Getting off at the green-and-white mosque and mounting a sweaty stroll along a back road of ubiquitous red dust, my sojourn secedes to a genuine paradise. Batakunku beach gives the impression of an undiscovered, desert island, though the brilliant Fanso’s Beach Bar hidden in the trees means I’m never far from a tangy fish curry. Reclining under a palm frond canopy, I watch a fellow tourist run down to the surf and help fishermen haul in their catch. After much tugging and “heave-ho”ing, a pile of giant, odd-looking fish is slapped onto the sand, their bulging eyes almost cartoon-like.
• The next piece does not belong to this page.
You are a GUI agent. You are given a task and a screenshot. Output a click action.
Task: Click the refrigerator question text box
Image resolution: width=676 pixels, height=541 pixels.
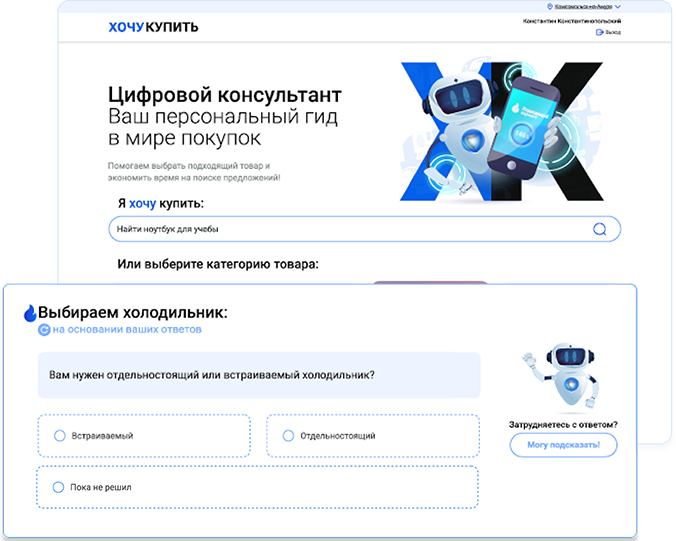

Clifford-Webb says of her decision to settle in The Gambia: “A little bit of that red dust gets into you.” And I see why. Never before have I had so much opportunity to interact with a country. I have lived among villagers; been invited into their homes and held their babies; shaken every hand as I walk their unpaved roads. There are no barriers between even you and the wildlife – as encounters with crocodiles and cobras (see ‘Best of the Rest’ below) attest.
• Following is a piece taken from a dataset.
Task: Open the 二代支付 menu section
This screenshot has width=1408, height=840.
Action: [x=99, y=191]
It might be a little country, but The Gambia boasts some big experiences.

Gambia: Best of the rest

KACHIKALLY CROCODILE POOL
Crocodiles represent fertility in The Gambia, which is why local women who are having problems conceiving flock to this crocodile pool in the village of Bakau to bathe in the water. It is also the country’s number-one tourist attraction thanks to the apparent “safety” of petting the hordes of crocs that hang out here. Visiting the pool is an unnerving experience – there really is nothing between you and the wild animals, which are fed piles of fish to ensure they don’t get hungry while you’re around. When I ask the guide whether anyone has ever been bitten, he pauses for a long time before deciding: “Not yet.”

SEREKUNDA MARKET
Serekunda is The Gambia’s largest city, and it has a massive market to match. Get carried away by the crowds past a labyrinth of stalls selling everything from TVs to piles of reeking dried fish. As The Gambia’s population doesn’t quite reach two million, you often find yourself gazing at deserted dirt roads wondering where everyone is. The answer: they’re all here at Serekunda market.

ABUKO NATURE RESERVE
Just south of Serekunda, following the trail through this forest gets you close to monkeys and a formidable array of snakes – one tourist tells me that upon disturbing a spitting cobra, her guide shouted the reassuring instruction: “Run!”

BRUFUT SCHOOL
When staying in Brufut, a visit to the local school is a must. Teaching more than 1800 students aged between six and 16, it’s an impressive project, but one that relies entirely on donations to keep running. Take along some exercise books and pens bought from the local shop – every little helps.

Essential information

WHEN TO GO: Avoid June to late September: the wet season renders many roads impassable. The weather starts to get unbearably hot around May. Tourist season is November to February, when the sun is strong but not stifling.
CURRENCY: £1 = GMD44 (Gambian Dalasi).
ACCOMMODATION: There are plenty of beach resorts, but for a more authentic and adventurous stay, it’s got to be Hibiscus House, set in the heart of an African village. You can stay as part of a package with The Gambia Experience (gambia.co.uk/hibiscus).
GETTING THERE: Budget carriers fly direct from London Gatwick to Banjul. Flights are included in package deals with The Gambia Experience. (gambia.co.uk)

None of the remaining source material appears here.